Workshop Australasian Association of Bioethics and Health Law Conference

Just Transitions in Antimicrobial Resistance (2010)

Calvin Wai Loon Ho 1 , Tess Johnson 2 , Phaik Yeong Cheah 3 , Susan Bull 4 , Sonia Lewycka 5
  1. Monash University, Clayton, VICTORIA, Australia
  2. University of Oxford, Oxford, UK
  3. Mahidol Oxford Tropical Medicine Research Unit, University of Oxford, Bangkok, Thailand
  4. University of Auckland and University of Oxford, Auuckland and Oxford, New Zealand and UK
  5. Oxford University Clinical Research Unit, Hanoi, Vietnam

Antimicrobial resistance (AMR), which occurs when pathogens no longer respond to antimicrobials like antibiotics, is among the top 10 global public health threats today. Despite the magnitude of this threat, current countermeasures to AMR are uneven, do not advance equity and lack sustainability. While global AMR response has been successful in raising policy awareness of this growing threat, the burden of AMR continues to weigh heavily on the marginalised and disenfranchised.
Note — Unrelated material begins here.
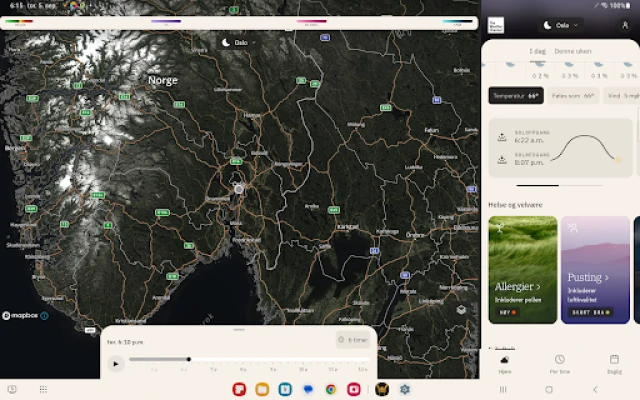Open the Oslo location selector on the map
The image size is (640, 400).
(238, 43)
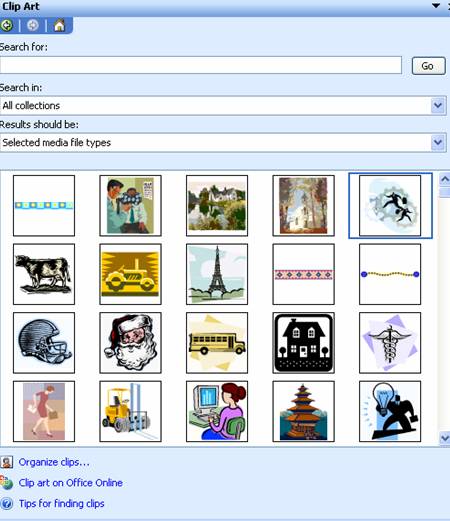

The uneven burden of drug-resistant infections, exposure to antimicrobial pollution and AMR in the environment, and livelihood risks, warrants more serious consideration by both public and private actors to jointly address health, inequality, and environmental implications of AMR.

The Just Transitions for AMR (JTAMR) Working Group has been convened by the British Academy to consider a transitions framework that allows those concerned with AMR to move beyond the immediacy of averting drug-resistance and to start thinking about a future in which humanity lives more sustainably with microbial ecosystems. This framework supports inquiry into what forms of injustices underpin current approaches to living with microbes and to consider underexplored pathways of managing disease. It is intended to serve as a starting point for discussions on AMR responses that prioritise justice, sustainability, inclusivity and equity in the planning for a future with AMR. In this workshop, members of the JTAMR Working Group presents the ethical underpinning of the JTAMR framework and three different framings that it enables: on the production of scientific knowledge; on indigenous knowledge; and on microbial relations.